_SOURCE DATA_
########
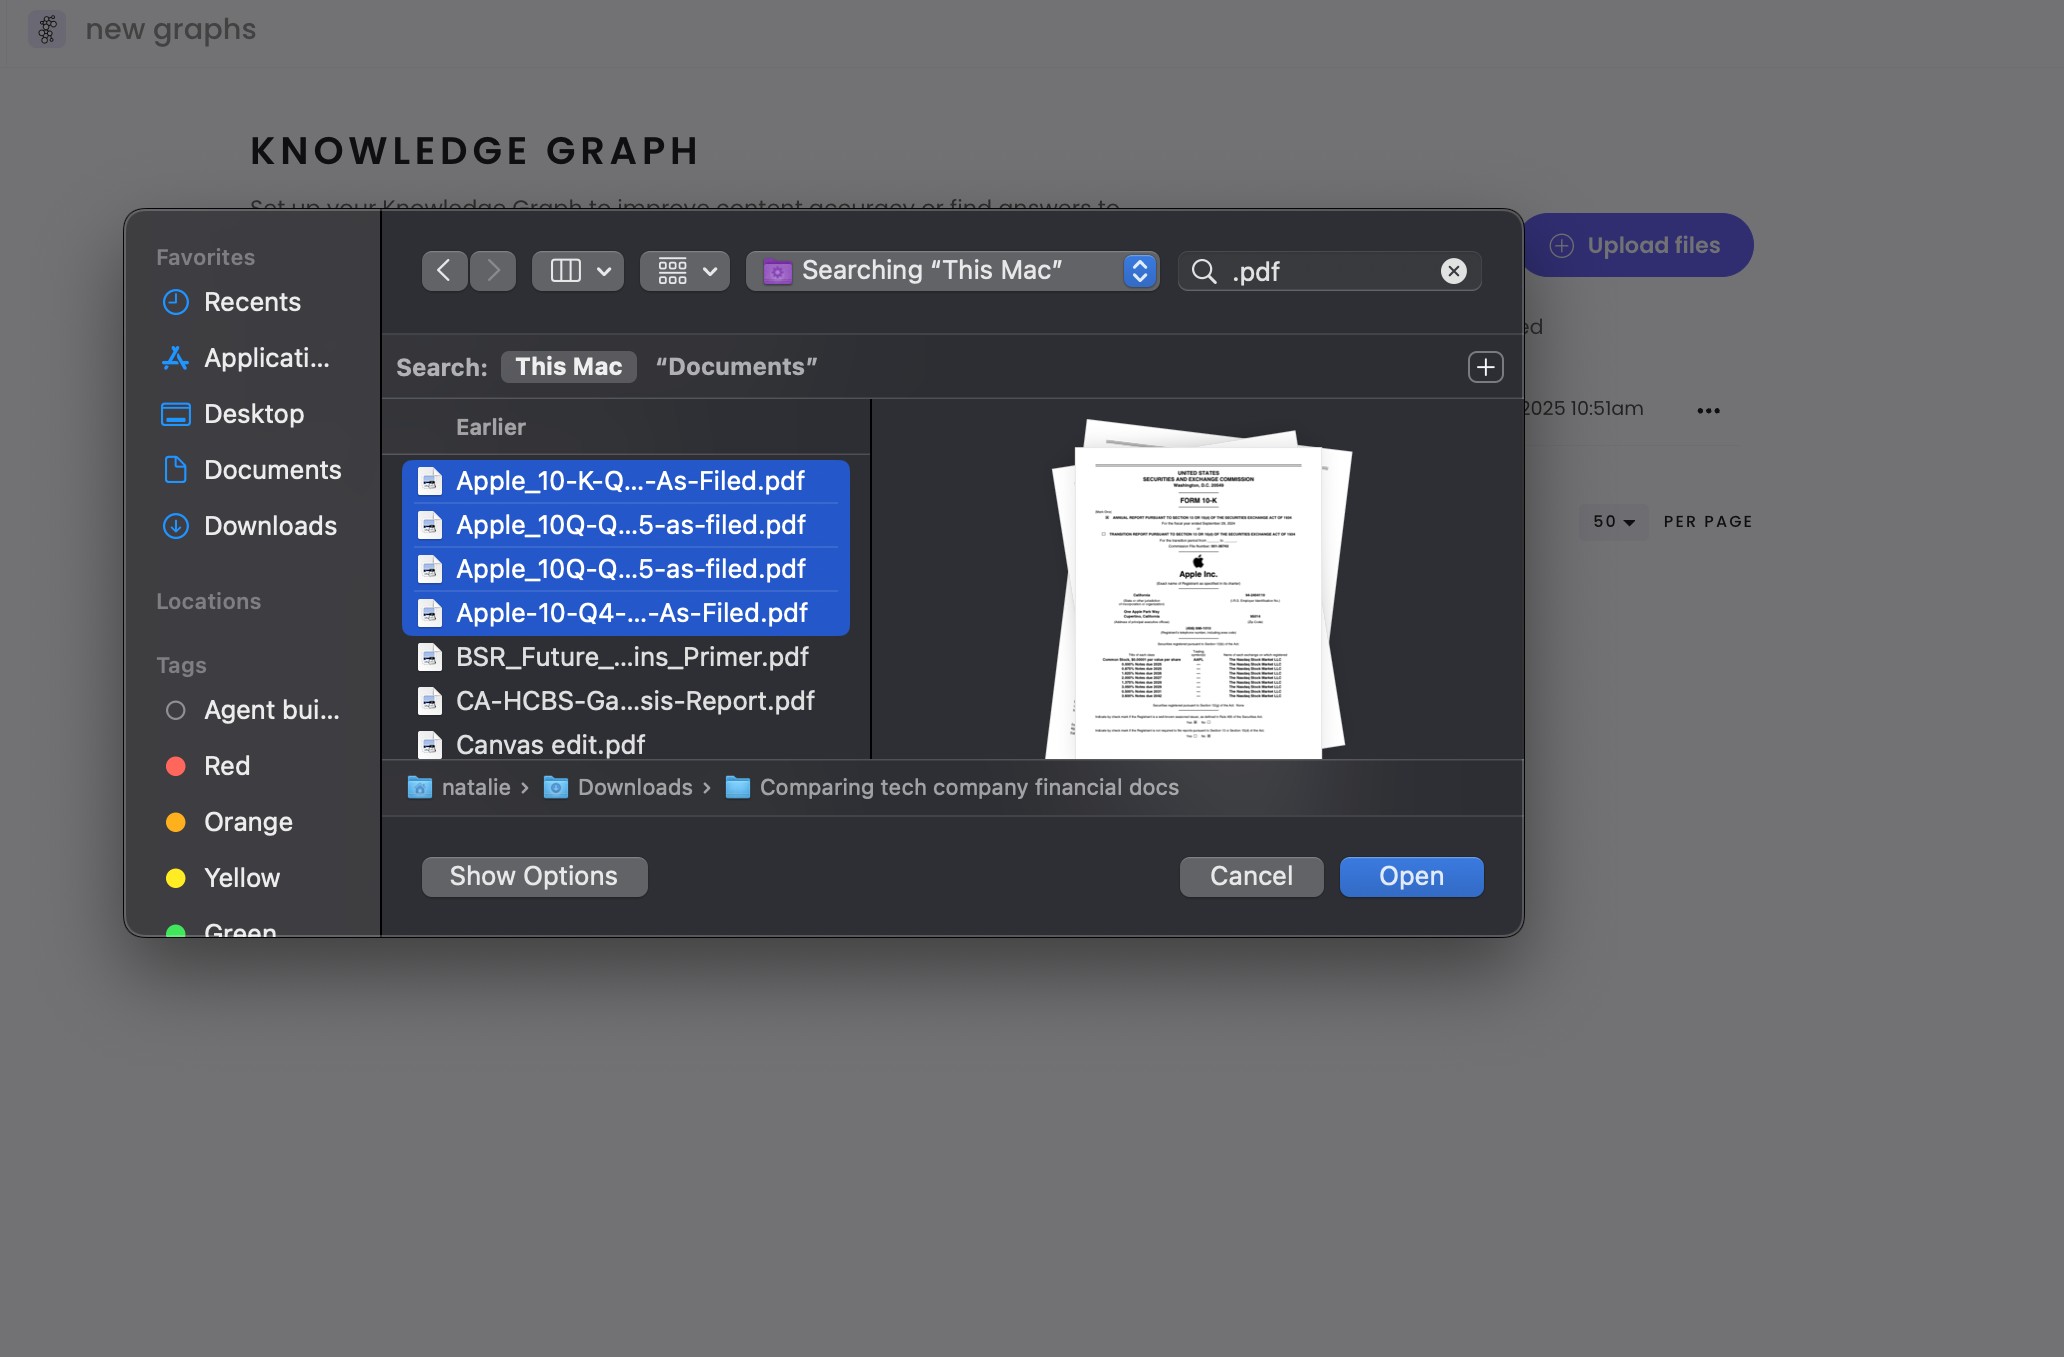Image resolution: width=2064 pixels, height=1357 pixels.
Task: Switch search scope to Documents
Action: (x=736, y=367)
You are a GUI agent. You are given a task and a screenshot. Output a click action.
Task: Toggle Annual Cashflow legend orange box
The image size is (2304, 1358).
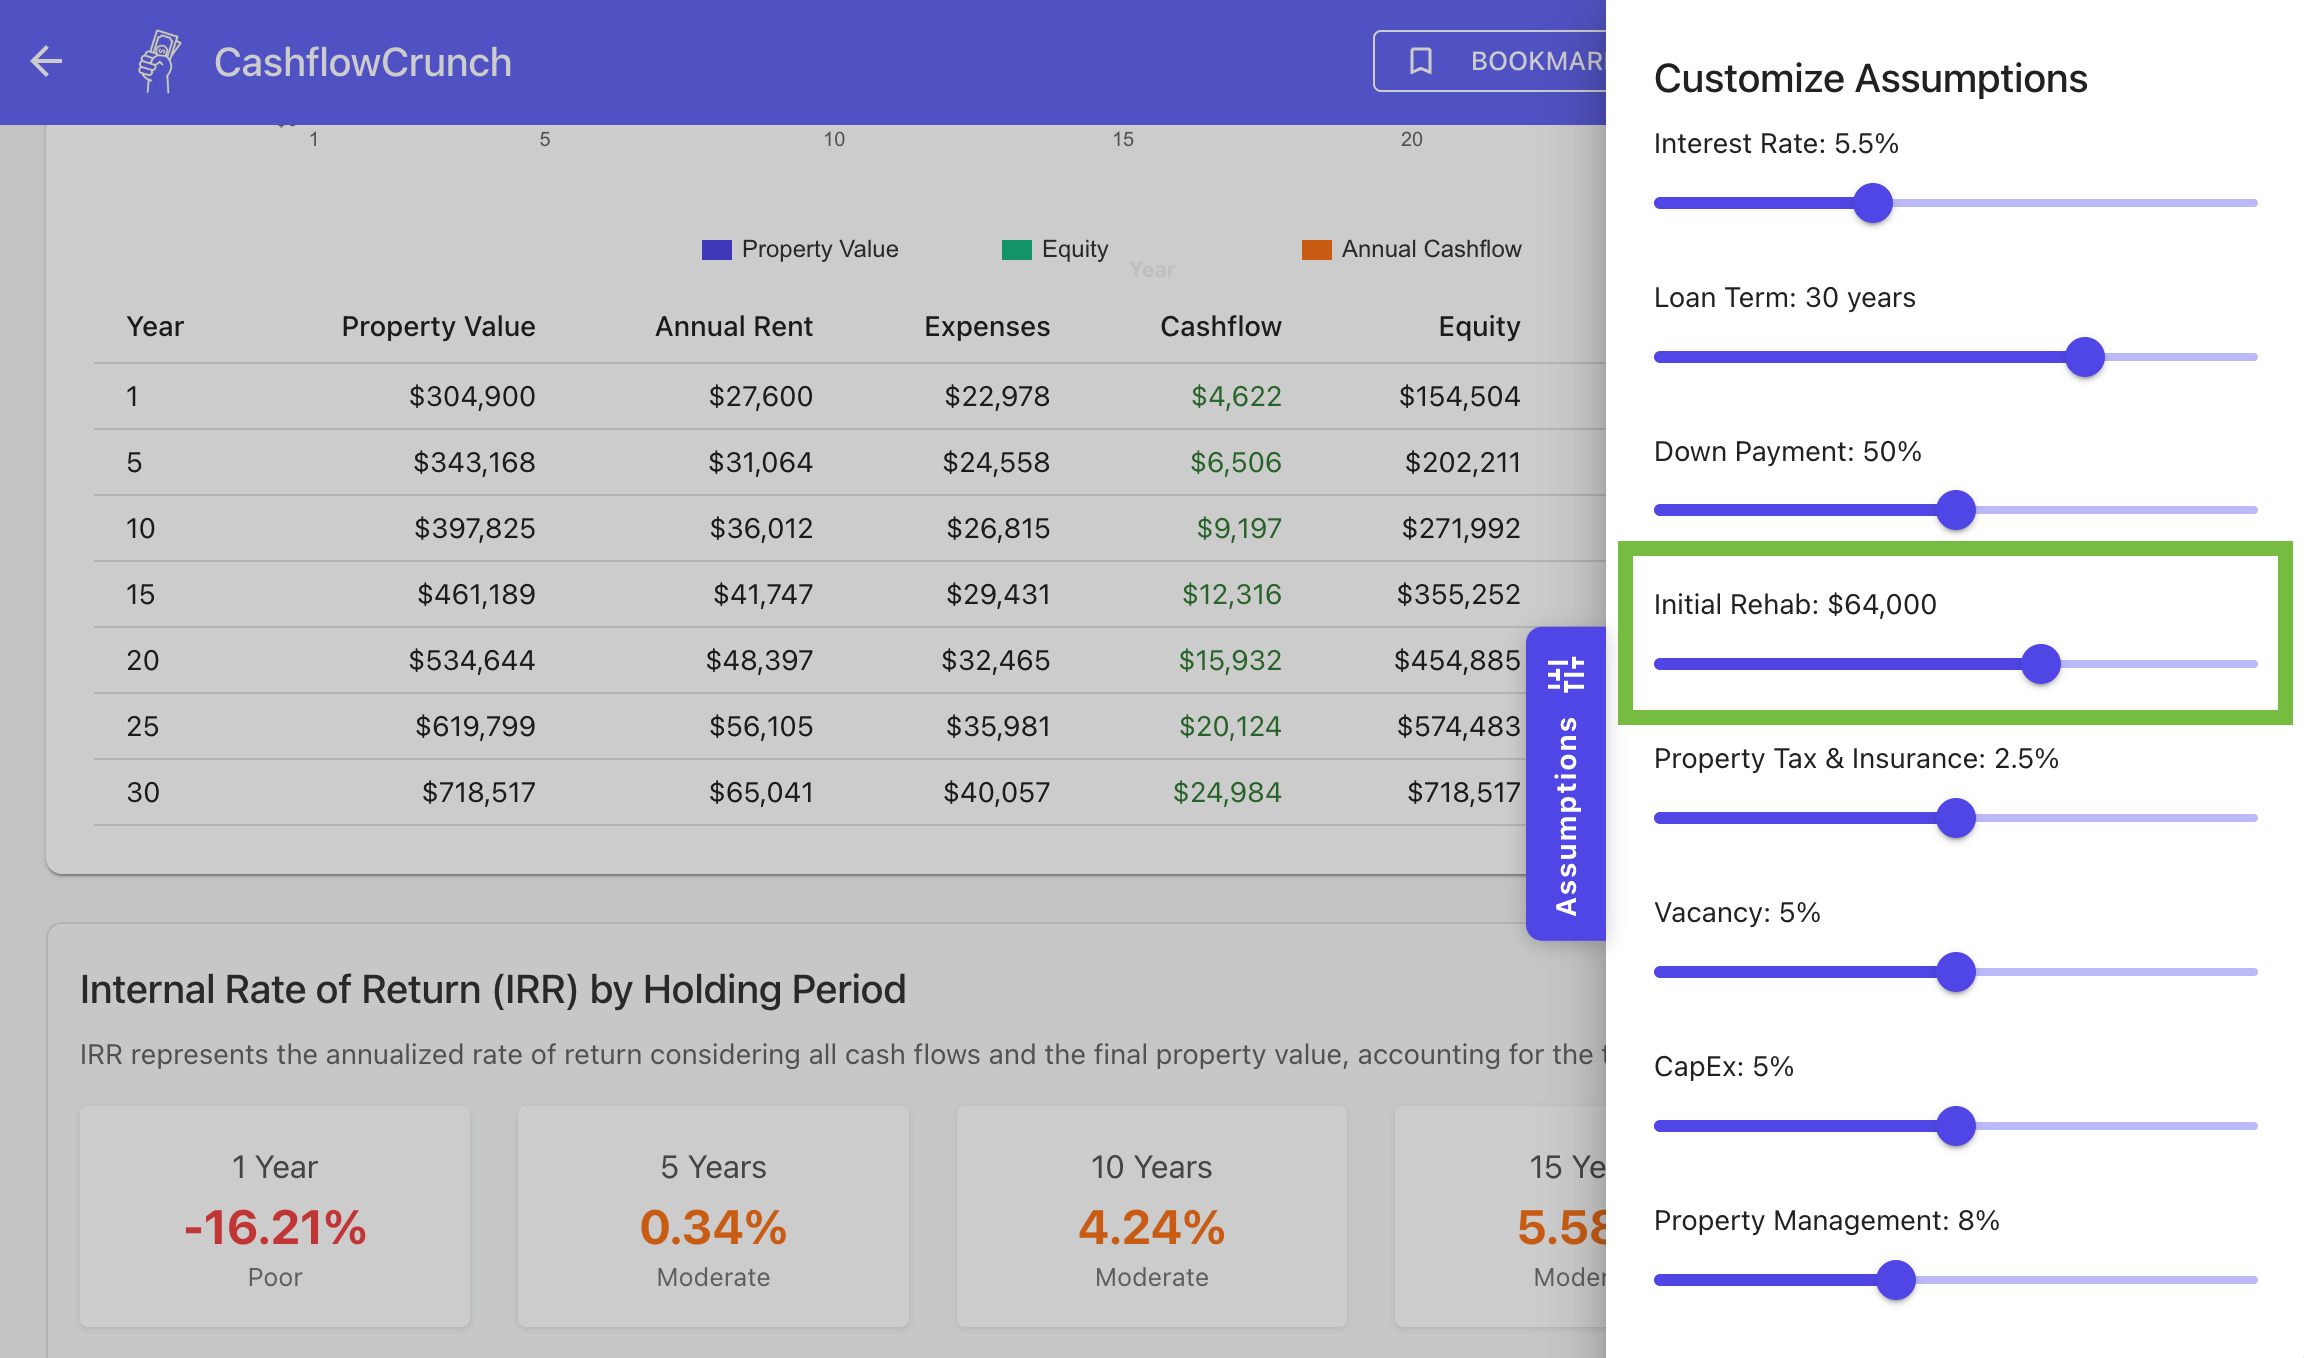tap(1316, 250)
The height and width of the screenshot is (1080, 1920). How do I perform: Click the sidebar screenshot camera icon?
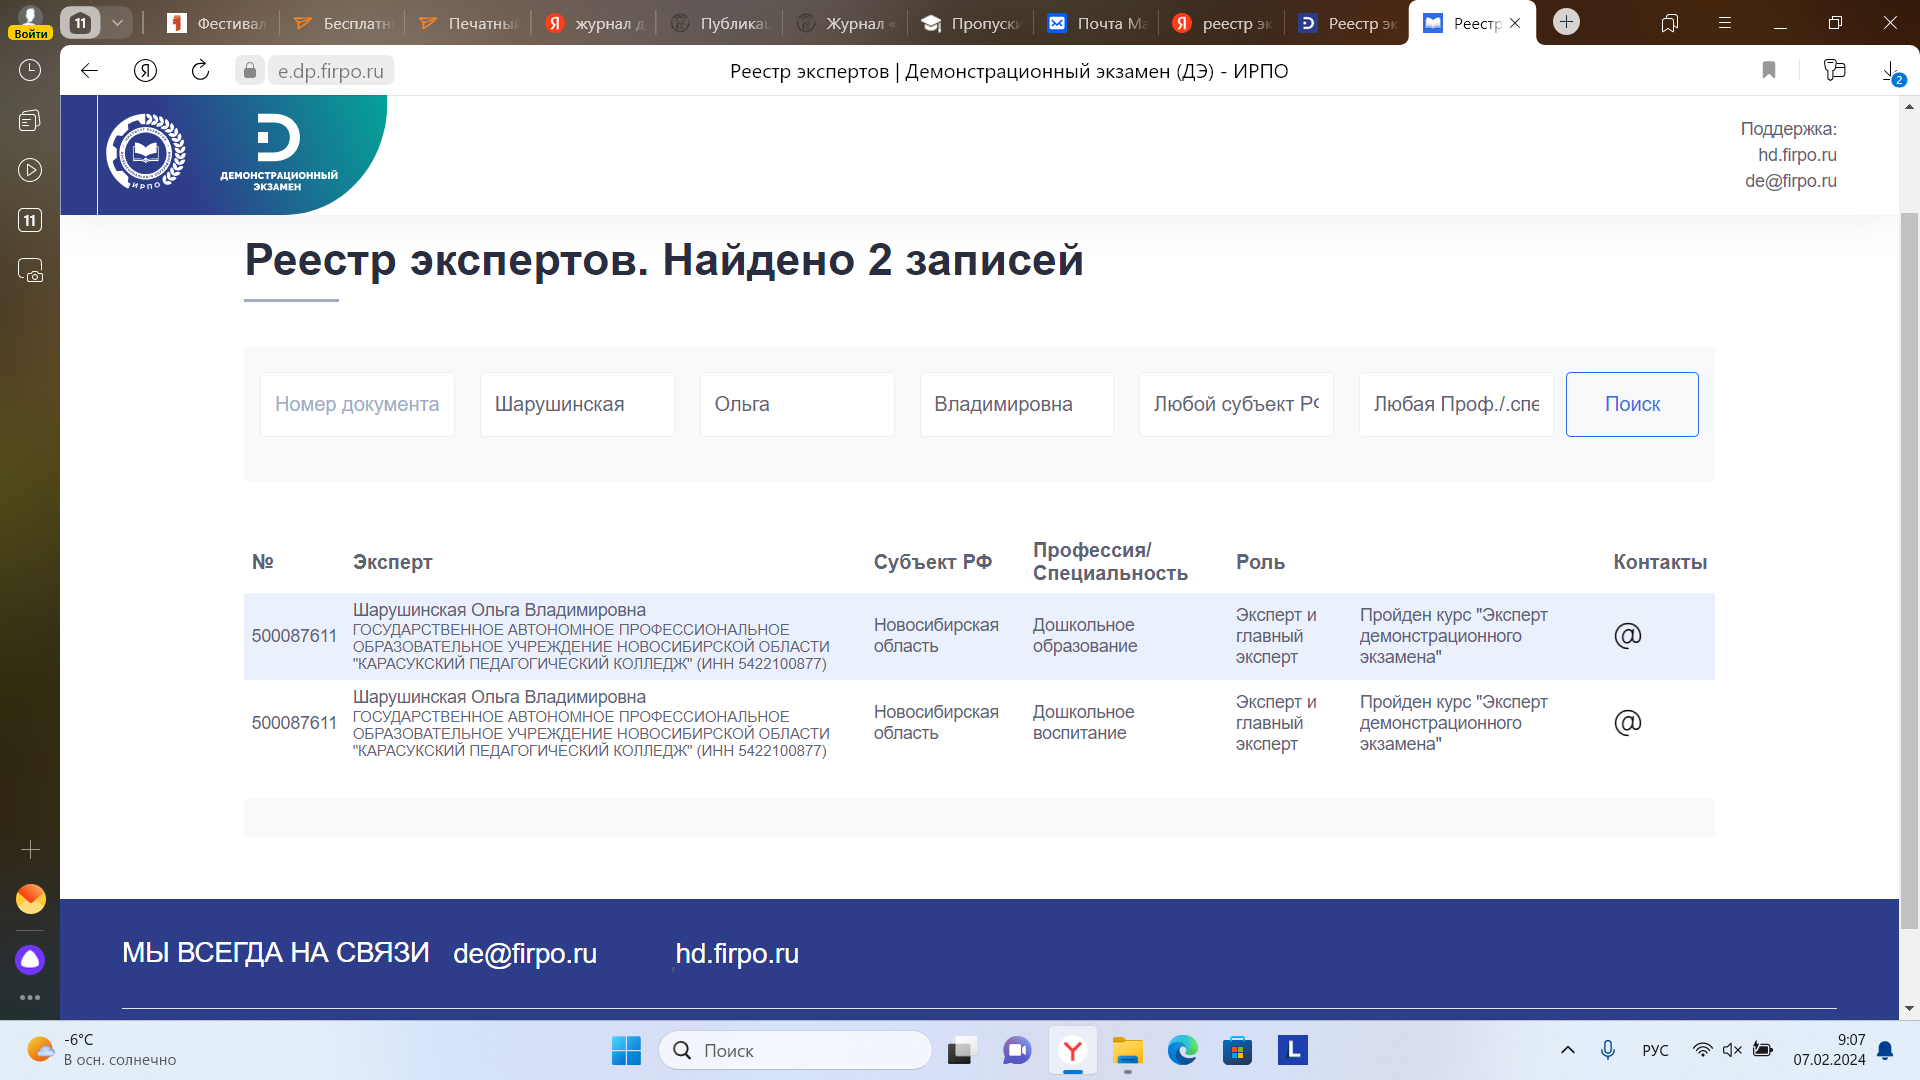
########
_INSTRUCTIONS TO FOLLOW_
Repeat word for word the lines from the one holding "The image size is (2304, 1358)." through the last line of the listing above, including both ends. Drop the pictures.

_OUTPUT FOR THIS EXERCISE_
The image size is (2304, 1358).
tap(1316, 250)
The height and width of the screenshot is (1080, 1920). How do I perform: Click the sidebar screenshot camera icon?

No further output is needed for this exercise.